A chest CT image showing ground glass opacities with micro nodular infiltrate in the pulmonary parenchyma.

Discussion:

CMV pneumonitis generally occurs in immunocompromised hosts, including organ transplant recipients and patients on chemotherapy or immunosuppressive therapy for autoimmune diseases. [1]

CMV infection is ubiquitous but is usually not clinically apparent. Interstitial pneumonia is a major cause of mortality and morbidity, and CMV is one of the most common pathogens associated with interstitial pneumonia. [4]

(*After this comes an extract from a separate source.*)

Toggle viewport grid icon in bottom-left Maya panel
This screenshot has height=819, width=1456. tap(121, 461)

CMV pneumonia has been described as having a variety of radiographic appearances:  bilateral interstitial linear or ground glass shadowing usually beginning in the periphery of the lower lobes and then slowly extending centrally and superiorly, diffuse bilateral air space shadowing, or less commonly, a unilateral focal area of air space shadowing. Rarely CMV may present as a solitary pulmonary nodule.

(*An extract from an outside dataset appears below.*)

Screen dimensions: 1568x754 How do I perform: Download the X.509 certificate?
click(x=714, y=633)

Spontaneous pneumomediastinum is detected in some patients, all of whom had bone marrow transplantation. [4]

A study at Harare hospital in Zimbabwe reported the case of an HIV-positive patient with pneumomediastinum on CMV pneumonia, initially treated as Pneumocystis Jirovecii infection. She was admitted with severe respiratory distress. Empirical therapy was started, on suspicion of Pneumocystis jirovecii pneumonia, with cotrimoxazole and prednisone. The evolution was marked by a slow improvement and then a degradation on the respiratory level, the radiography showed a pneumomediastinum, a subcutaneous emphysema and a right pneumothorax, the pulmonary histology showed inclusions revealing a CMV infection, and then a treatment with ganciclovir was started. [2]

In Zimbabwe, CMV infection is inferred from pathognomonic histological appearances. [2]

In our study, the diagnosis of CMV pneumonia was made after positive viral serology. The patient died before treatment was administered.

In another study, a retrospective analysis was conducted on 11 cases with spontaneous pneumomediastinum in HIV-positive patients. All of these 11 patients had bilateral pulmonary infiltrations. Ten of these cases were related to Pneumocystis jirovecii lung infection, and only one case of pneumomediastinum was related to CMV pneumonia. [3]

Conclusion:

CMV pneumonia is a rare cause of respiratory distress in immunocompromised children.

Spontaneous pneumomediastinum are associated frequently with advanced CMV pneumonia.  The radiological appearances of cytomegalovirus pneumonia varied widely with no pattern sufficiently characteristic to allow early differentiation of CMV from other infective agents.